Is there a way that you keep your process interesting, after working for so long?
I don’t have that problem. It’s not like I’m always doing the same thing over and over. I’m always doing some kind of new project or going in a new direction. I like learning new stuff. I was very excited about all the technological possibilities of going digital
when that happened, and I really went all in. And even now, I compose in InDesign, and I spend a lot of time taking reference photographs and scanning my drawings and just getting lost in the computer stuff. Like, I went a bit too far down that rabbit hole. And now I’m trying to come out. But just trying to learn new stuff keeps it all interesting.
The average person familiar with you and your work would consider you a successful cartoonist. But what does success mean to you? And how may the meaning have changed, the longer you’ve worked in the field?
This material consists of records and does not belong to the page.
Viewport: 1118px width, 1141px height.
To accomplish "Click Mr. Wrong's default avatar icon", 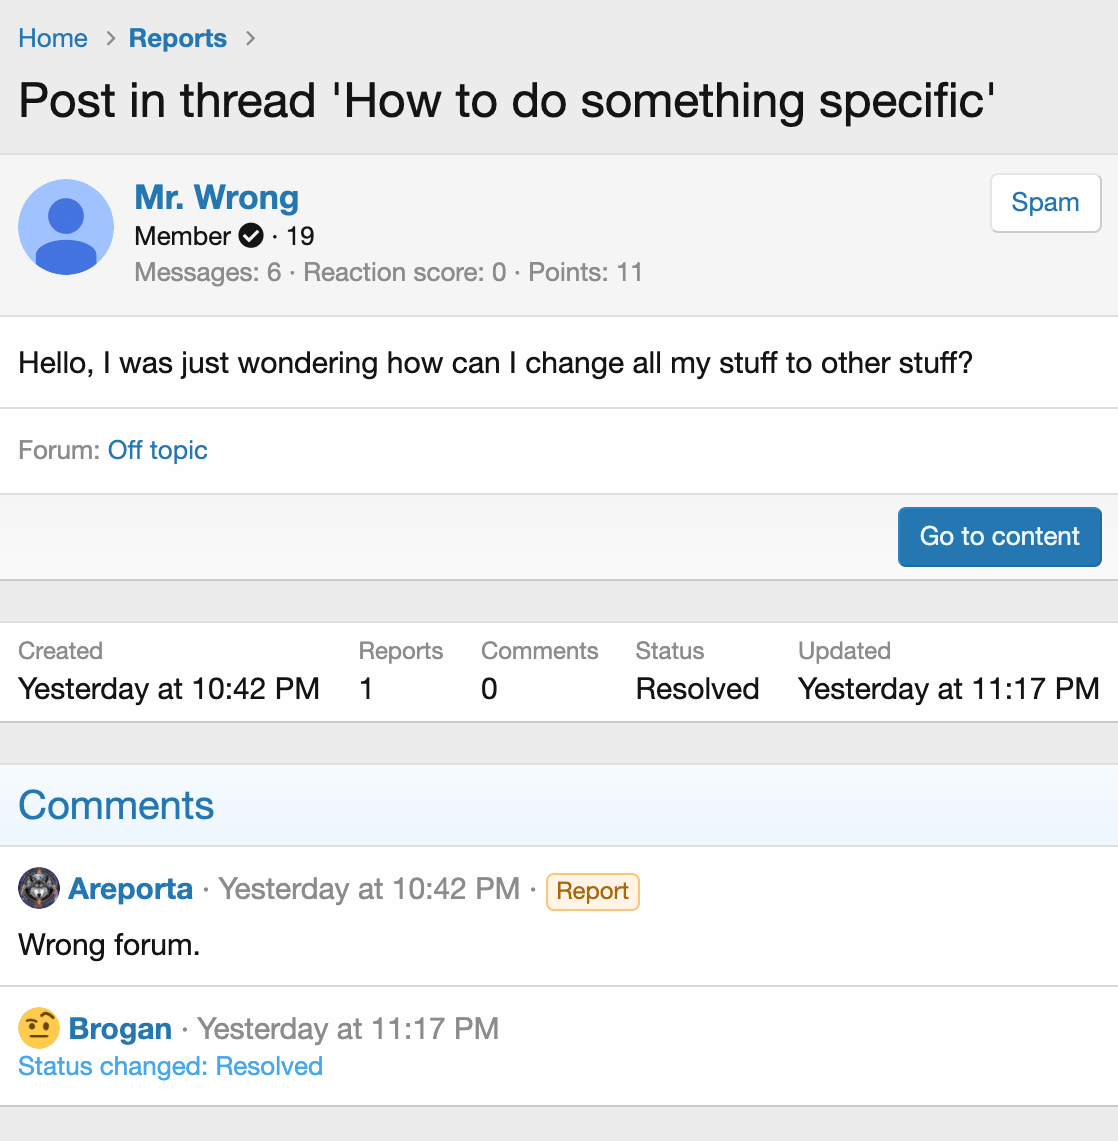I will point(66,227).
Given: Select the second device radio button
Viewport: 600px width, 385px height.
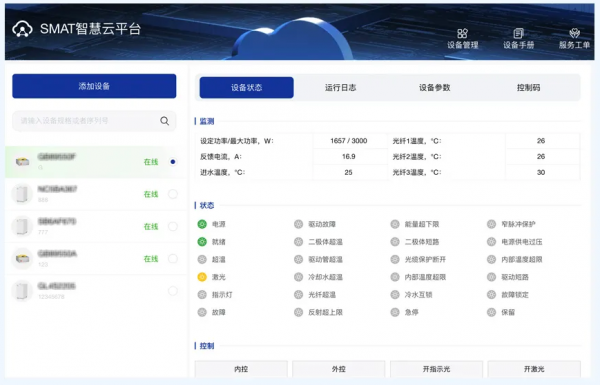Looking at the screenshot, I should click(x=173, y=194).
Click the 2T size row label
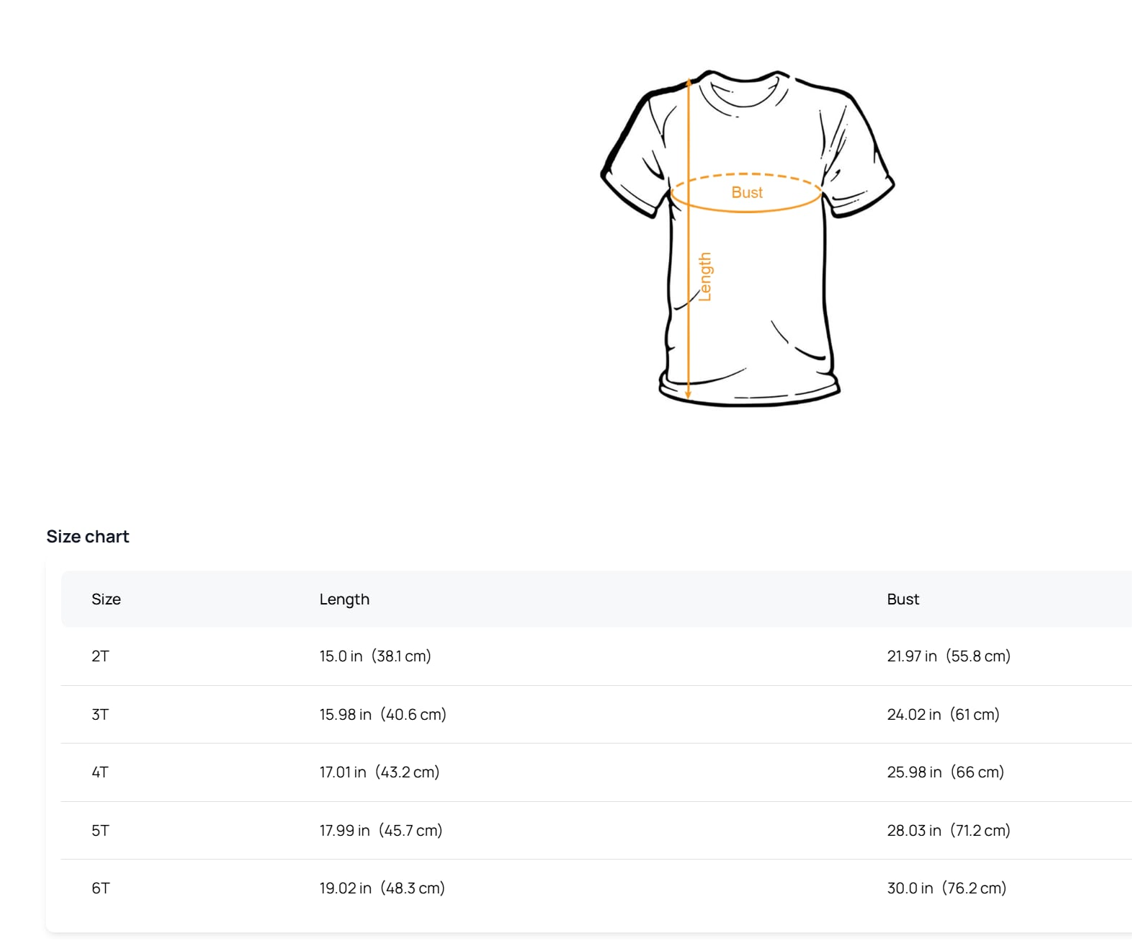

I guess the main thing success means to me is reaching a point where you get to keep doing this work. And I—even as late as the early 2000s—when Dykes to Watch Out For was supposedly this very successful comic strip, and I was working on Fun Home but hadn’t published it, things had gotten so bad in the publishing landscape that I didn’t know if I was going to be able to keep doing it. I was not making enough money from my comic strip. I’m incredibly fortunate that Fun Home was as successful as it was, or I really would not have been able to keep cartooning. I don’t know what I would have done. I have no other marketable skills. But fortunately, I didn’t have to find out. So that’s one big thing, reaching a point where you’re making enough money from selling your books that you’re pretty sure you get to keep doing it. I mean, it’s a very materialistic definition of success, but how else are you gonna do it unless you’re getting enough money?
Alison, thank you for taking time out of your busy schedule to take part in this interview with INK Magazine!